▶ TASK PROMPT: Swap "Locate an element on the screen." for "Find an element on the screen." in the entries, from the first one through the line containing "coordinates (5, 60).", and give those lines again with nothing else changed.

Data entries:

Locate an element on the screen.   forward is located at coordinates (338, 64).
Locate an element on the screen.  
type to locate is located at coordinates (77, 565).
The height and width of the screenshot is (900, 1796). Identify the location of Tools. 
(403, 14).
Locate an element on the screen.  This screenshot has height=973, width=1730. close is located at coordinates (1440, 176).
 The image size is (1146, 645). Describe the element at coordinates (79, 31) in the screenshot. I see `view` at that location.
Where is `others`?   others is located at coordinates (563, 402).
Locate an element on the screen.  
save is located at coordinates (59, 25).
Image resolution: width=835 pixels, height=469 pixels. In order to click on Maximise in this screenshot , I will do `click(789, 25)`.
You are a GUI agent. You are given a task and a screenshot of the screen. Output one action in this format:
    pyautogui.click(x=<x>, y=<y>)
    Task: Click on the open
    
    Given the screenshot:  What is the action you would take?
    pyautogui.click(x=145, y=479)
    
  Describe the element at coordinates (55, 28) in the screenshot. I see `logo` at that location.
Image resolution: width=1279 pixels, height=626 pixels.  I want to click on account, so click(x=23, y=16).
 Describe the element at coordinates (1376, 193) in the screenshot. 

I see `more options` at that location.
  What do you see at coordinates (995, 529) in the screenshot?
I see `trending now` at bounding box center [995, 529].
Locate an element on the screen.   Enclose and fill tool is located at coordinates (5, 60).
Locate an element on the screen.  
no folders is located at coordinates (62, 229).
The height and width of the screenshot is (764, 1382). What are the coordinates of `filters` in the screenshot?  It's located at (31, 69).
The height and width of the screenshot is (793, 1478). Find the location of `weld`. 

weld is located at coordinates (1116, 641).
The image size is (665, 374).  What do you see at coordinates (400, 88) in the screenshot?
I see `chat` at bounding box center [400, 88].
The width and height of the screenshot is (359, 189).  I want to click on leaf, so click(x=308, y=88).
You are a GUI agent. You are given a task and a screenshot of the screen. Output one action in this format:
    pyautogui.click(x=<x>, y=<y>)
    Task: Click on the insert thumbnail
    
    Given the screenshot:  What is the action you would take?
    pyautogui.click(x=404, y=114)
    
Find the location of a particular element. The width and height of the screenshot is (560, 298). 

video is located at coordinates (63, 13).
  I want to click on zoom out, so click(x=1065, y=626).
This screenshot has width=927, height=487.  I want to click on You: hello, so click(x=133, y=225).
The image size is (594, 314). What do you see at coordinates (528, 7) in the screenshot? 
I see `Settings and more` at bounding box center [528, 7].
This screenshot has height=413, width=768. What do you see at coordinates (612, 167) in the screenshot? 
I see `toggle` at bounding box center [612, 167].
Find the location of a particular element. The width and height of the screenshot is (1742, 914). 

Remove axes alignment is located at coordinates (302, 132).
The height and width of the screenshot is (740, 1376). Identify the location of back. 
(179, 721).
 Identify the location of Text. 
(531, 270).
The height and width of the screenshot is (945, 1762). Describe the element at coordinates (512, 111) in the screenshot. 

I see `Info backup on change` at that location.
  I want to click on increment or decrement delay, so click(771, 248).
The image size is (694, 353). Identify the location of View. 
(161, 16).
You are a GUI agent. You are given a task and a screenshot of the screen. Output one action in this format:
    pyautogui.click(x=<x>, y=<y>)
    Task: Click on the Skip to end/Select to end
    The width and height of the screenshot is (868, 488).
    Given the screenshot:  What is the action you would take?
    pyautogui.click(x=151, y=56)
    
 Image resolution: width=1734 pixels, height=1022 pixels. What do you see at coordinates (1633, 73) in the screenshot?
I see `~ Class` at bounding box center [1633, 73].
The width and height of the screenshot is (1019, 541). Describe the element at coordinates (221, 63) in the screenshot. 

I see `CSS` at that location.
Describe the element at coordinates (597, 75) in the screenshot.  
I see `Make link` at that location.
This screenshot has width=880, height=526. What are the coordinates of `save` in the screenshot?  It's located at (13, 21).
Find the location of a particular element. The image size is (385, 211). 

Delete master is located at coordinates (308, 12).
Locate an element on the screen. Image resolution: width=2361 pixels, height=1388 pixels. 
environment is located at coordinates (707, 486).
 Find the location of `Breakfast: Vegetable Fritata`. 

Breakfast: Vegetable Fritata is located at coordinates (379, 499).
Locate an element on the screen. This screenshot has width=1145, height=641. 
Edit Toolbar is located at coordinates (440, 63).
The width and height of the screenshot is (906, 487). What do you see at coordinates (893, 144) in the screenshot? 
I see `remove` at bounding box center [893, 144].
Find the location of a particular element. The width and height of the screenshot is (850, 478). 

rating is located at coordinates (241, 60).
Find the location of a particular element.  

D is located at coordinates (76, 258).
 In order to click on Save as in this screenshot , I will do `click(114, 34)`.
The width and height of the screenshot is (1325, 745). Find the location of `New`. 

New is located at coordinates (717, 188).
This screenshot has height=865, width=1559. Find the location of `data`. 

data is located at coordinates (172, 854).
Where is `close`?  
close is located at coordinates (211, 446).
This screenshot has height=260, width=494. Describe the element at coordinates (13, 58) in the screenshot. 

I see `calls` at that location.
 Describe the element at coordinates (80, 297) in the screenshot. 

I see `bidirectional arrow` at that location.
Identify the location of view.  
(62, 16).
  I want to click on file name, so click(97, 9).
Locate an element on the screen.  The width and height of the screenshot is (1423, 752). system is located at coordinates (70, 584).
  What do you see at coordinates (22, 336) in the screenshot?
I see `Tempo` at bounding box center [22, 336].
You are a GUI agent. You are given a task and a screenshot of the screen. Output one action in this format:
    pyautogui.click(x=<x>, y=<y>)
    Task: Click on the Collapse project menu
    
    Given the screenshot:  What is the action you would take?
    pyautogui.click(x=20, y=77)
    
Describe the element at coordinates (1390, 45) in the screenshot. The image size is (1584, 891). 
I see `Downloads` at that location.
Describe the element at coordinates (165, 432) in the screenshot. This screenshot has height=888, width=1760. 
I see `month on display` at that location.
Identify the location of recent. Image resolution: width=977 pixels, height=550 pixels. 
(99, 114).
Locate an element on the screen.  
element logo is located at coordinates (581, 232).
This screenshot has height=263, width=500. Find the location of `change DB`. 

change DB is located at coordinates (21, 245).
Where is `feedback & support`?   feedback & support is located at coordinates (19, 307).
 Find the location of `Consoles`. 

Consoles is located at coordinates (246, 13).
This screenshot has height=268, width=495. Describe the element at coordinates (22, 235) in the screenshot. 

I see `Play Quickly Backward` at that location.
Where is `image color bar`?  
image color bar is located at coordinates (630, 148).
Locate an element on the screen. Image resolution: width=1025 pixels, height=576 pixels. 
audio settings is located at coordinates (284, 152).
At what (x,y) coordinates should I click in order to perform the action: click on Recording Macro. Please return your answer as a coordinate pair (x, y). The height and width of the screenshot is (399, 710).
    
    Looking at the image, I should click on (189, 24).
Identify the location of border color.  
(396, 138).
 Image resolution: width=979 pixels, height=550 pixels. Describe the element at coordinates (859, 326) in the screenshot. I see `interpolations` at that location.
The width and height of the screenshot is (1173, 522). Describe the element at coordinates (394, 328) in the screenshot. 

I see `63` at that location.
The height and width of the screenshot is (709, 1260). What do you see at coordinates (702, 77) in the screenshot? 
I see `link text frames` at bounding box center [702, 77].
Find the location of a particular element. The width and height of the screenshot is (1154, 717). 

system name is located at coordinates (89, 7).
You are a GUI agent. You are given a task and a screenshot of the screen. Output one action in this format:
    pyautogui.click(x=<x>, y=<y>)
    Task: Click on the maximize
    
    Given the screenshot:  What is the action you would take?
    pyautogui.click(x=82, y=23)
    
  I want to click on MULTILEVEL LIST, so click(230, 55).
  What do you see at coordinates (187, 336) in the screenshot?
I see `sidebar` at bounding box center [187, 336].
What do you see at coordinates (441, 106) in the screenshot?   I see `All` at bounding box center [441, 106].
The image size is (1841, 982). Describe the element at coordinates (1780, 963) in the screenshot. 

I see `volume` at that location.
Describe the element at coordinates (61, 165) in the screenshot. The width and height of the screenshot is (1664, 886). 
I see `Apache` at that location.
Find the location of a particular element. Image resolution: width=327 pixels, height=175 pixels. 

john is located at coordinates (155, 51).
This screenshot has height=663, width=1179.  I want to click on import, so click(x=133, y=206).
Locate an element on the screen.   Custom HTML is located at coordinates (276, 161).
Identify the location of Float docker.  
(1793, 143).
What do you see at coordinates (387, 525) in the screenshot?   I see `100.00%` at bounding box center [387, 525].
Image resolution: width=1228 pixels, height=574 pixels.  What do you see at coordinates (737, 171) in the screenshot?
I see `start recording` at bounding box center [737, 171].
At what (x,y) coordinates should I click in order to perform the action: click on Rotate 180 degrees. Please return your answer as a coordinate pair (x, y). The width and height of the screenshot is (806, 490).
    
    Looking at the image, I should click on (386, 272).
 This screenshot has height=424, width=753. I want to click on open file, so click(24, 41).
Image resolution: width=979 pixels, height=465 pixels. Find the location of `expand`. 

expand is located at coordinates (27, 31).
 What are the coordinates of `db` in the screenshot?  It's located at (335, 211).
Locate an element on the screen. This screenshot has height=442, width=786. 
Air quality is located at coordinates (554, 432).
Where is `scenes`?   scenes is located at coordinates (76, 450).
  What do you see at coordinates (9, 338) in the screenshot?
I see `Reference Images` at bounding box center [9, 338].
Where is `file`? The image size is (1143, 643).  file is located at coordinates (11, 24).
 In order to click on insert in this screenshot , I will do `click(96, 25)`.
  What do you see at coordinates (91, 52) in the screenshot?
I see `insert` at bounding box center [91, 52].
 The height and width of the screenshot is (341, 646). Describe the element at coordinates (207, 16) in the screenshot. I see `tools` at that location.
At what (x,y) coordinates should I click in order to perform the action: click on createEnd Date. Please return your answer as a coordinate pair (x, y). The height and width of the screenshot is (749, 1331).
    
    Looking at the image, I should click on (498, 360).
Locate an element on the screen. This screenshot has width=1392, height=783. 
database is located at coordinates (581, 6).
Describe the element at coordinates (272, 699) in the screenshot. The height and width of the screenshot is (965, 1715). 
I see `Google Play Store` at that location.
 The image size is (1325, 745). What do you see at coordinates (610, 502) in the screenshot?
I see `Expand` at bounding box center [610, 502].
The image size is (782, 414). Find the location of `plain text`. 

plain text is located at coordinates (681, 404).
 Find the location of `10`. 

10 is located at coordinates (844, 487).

▶ COMPLETE OUTPUT:
Find an element on the screen.   forward is located at coordinates (338, 64).
Find an element on the screen.  
type to locate is located at coordinates (77, 565).
The height and width of the screenshot is (900, 1796). Identify the location of Tools. 
(403, 14).
Find an element on the screen.  This screenshot has height=973, width=1730. close is located at coordinates (1440, 176).
 The image size is (1146, 645). Describe the element at coordinates (79, 31) in the screenshot. I see `view` at that location.
Where is `others`?   others is located at coordinates (563, 402).
Find an element on the screen.  
save is located at coordinates (59, 25).
Image resolution: width=835 pixels, height=469 pixels. In order to click on Maximise in this screenshot , I will do `click(789, 25)`.
You are a GUI agent. You are given a task and a screenshot of the screen. Output one action in this format:
    pyautogui.click(x=<x>, y=<y>)
    Task: Click on the open
    
    Given the screenshot:  What is the action you would take?
    pyautogui.click(x=145, y=479)
    
  Describe the element at coordinates (55, 28) in the screenshot. I see `logo` at that location.
Image resolution: width=1279 pixels, height=626 pixels.  I want to click on account, so click(x=23, y=16).
 Describe the element at coordinates (1376, 193) in the screenshot. 

I see `more options` at that location.
  What do you see at coordinates (995, 529) in the screenshot?
I see `trending now` at bounding box center [995, 529].
Find an element on the screen.   Enclose and fill tool is located at coordinates (5, 60).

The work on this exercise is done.